● **TASK DETAILS**:
Convert the material, from the line containing "You are a computer-use" through the last line, into a JSON array of strings with one entry per line. Omit blank lines and pictures.

● **PROVIDED ENTRIES**:
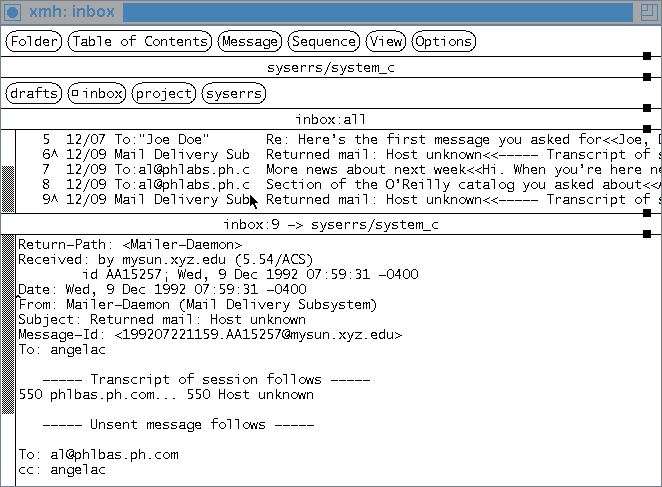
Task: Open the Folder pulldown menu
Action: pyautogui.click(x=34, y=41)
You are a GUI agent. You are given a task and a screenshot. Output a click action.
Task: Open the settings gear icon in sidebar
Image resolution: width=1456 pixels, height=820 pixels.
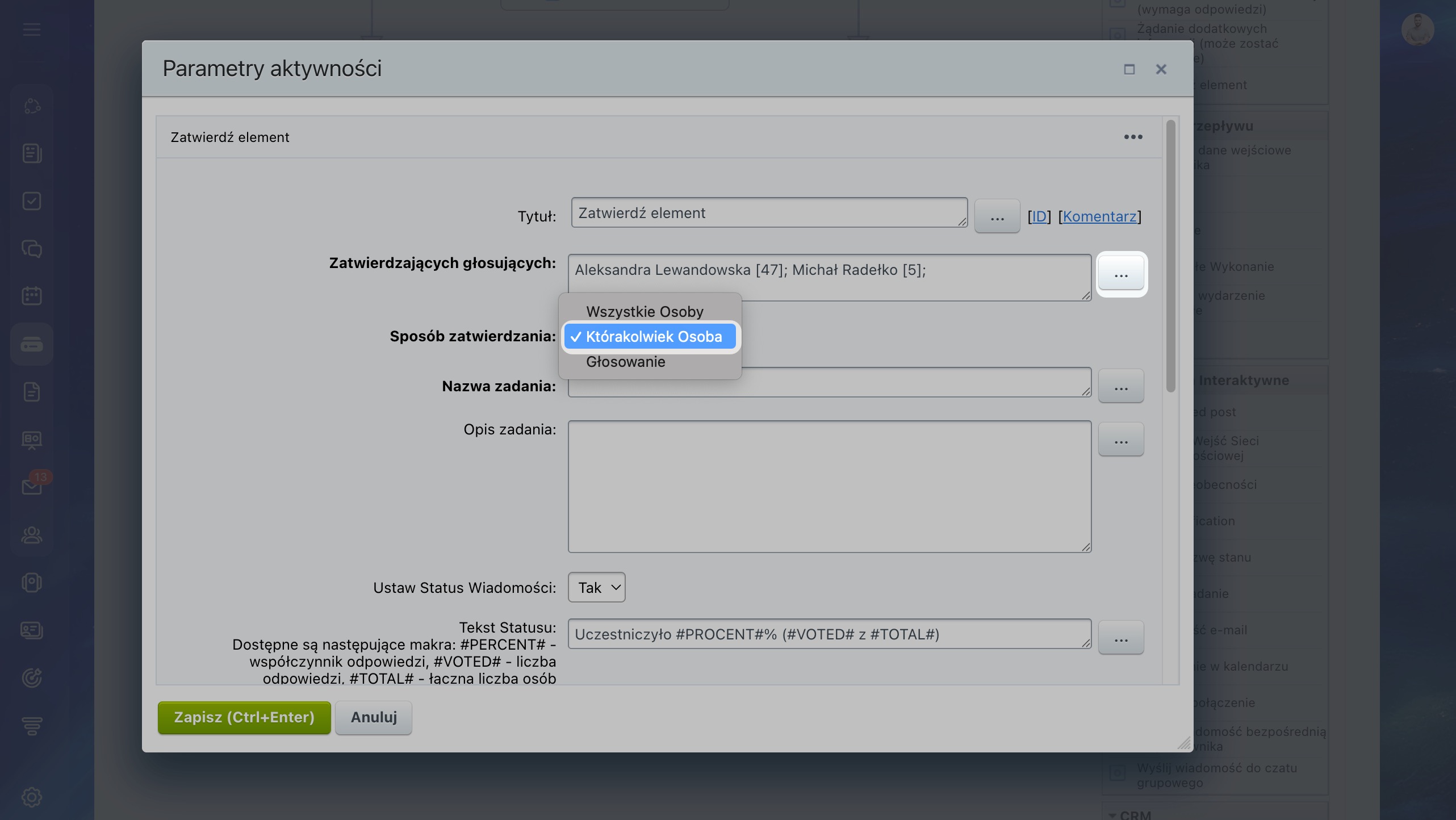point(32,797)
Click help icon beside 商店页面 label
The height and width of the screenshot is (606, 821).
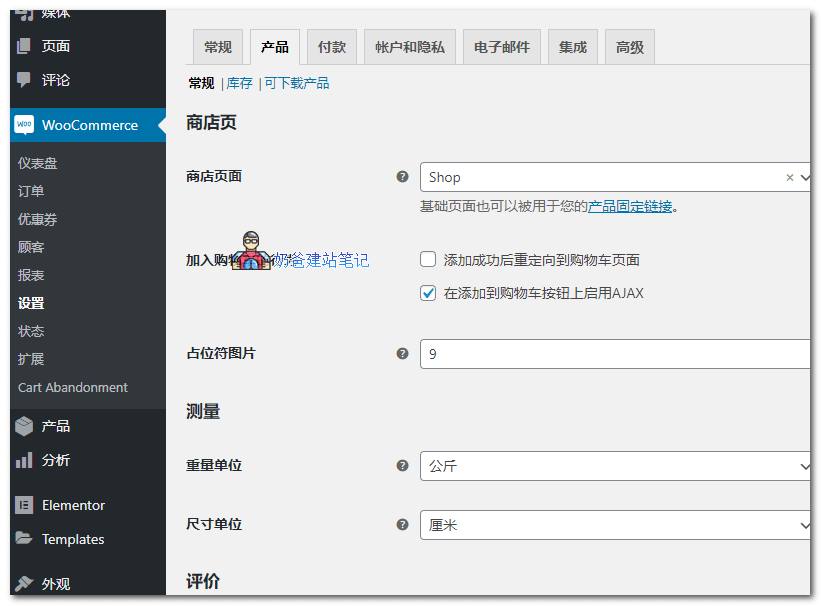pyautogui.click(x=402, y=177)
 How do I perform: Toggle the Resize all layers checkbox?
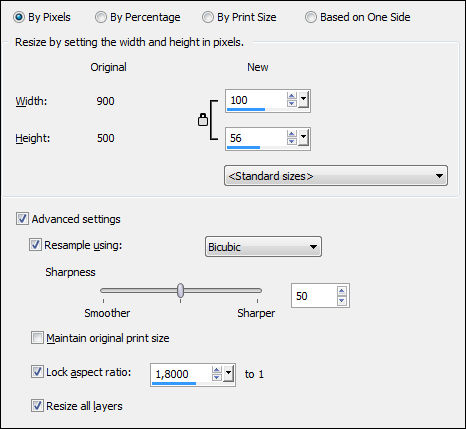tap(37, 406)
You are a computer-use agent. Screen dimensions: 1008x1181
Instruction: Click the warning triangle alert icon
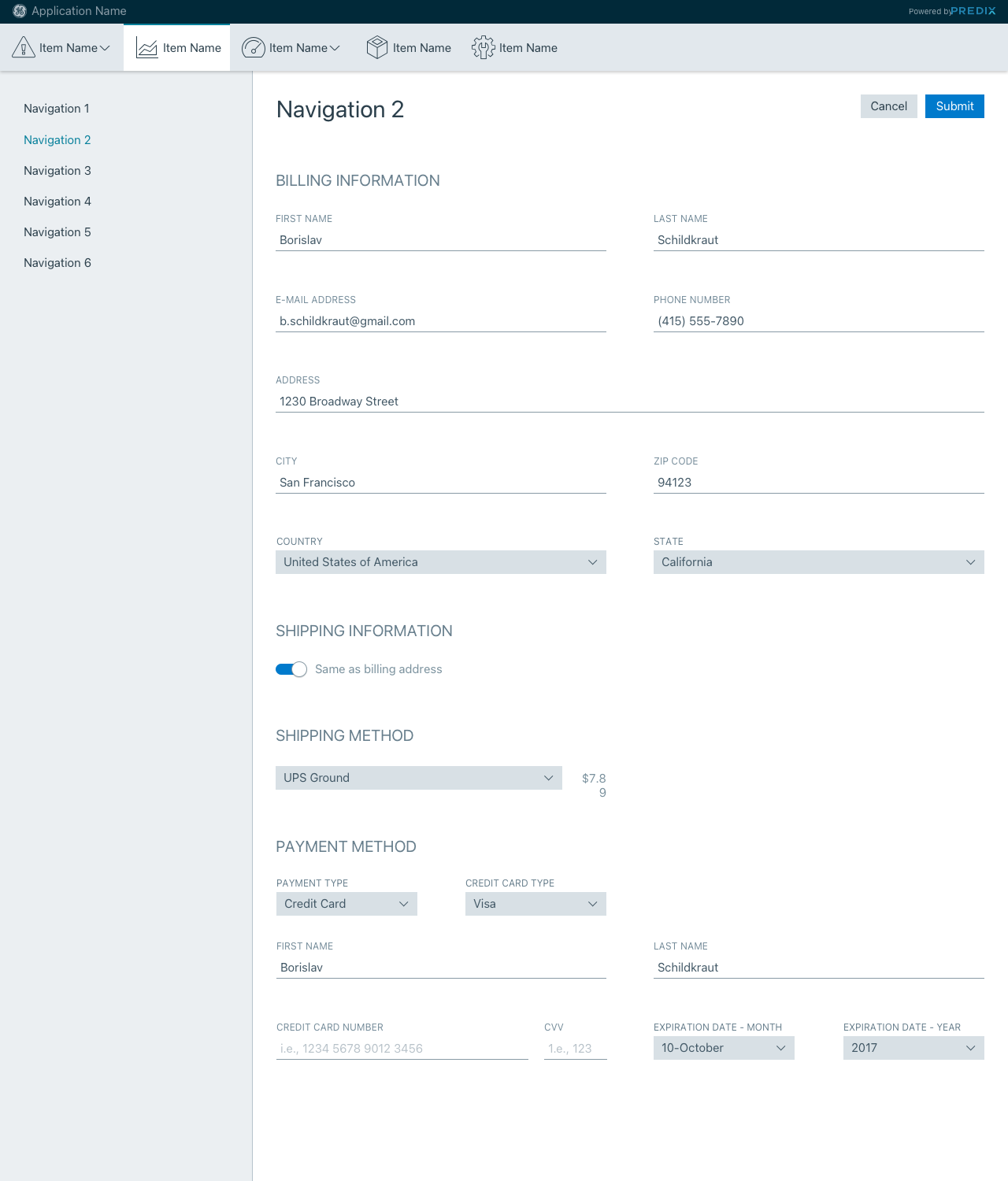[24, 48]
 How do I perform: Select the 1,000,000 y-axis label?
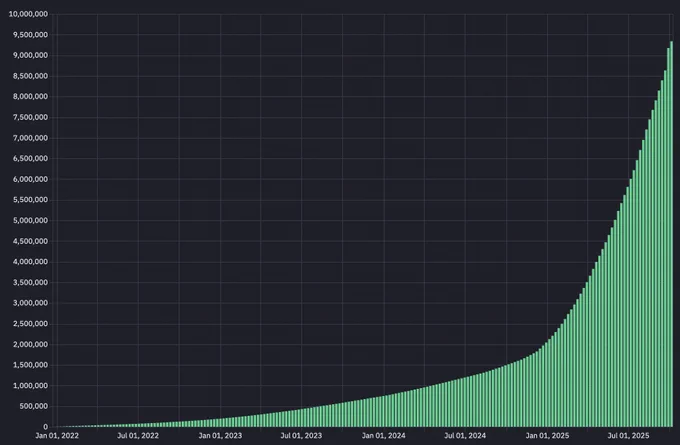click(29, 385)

● **SOLUTION TO THIS TASK**:
[
  "You are a computer-use agent. Screen dimensions: 1008x1181",
  "Instruction: Click the warning triangle alert icon",
  "[24, 48]",
  " How do I perform: Select the 1,000,000 y-axis label?",
  "click(29, 385)"
]